Why do I stay in Boston? It's a fun city. Plenty to do, not too overwhelming in size. But it's been 30 years. Been there, done that. It's certainly not the weather. Again, after 30 eyars, the concept of "seasons" is overated. I like it warm. Fall is nice, and summer of course rules, but non-existent springs, and miserable winters don't suit me. I don't ski or snowboard, so I'm not hanging around for that. Someone told me over the weekend they were surprised I was a summer person. They had me pegged as a winter person. After I punched her out, I wondered why that was. Can a region seep into a personality. Boston seems very much like a "winter" city, and it shows a bit in the people here. While not to say unfriendly, per se, they can be a bit cold.

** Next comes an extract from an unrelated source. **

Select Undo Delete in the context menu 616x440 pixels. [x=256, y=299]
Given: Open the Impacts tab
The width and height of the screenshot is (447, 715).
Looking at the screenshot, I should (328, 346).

But why is that question that concerns me. And it concerns me often. I spend a good portion of a work day, wondering "what if?" Could I just up and relocate? But I have bills? What bills, I ask myself? You spent 3 years living with your folks to pay down your debt and you did it. No outstanding loans. Credit card debt, negligible. Yeah, Netflix, phone bill, rent, utilities, sure. But you'll have those anywhere. Car payment? Move somewhere where you don't need a car. There goes that problem. As well as the insurance issues. It's doable. Go ahead. Move somewhere warmer, more to you liking. In the US...outside the country...what's stopping you?
But what about friends? Family? It'd be hard to up and move somewhere, leaving all that behind. But they'll still be friends and family, just not as readily available. So, you won't be spending so many nights at 6. And hell, you're family's scattered all around the country anyway, soon to be more so. But it'd be tough not knowing anyone someplace new. Yeah, but it'd help you break out of your shell, which you really need to do anyway.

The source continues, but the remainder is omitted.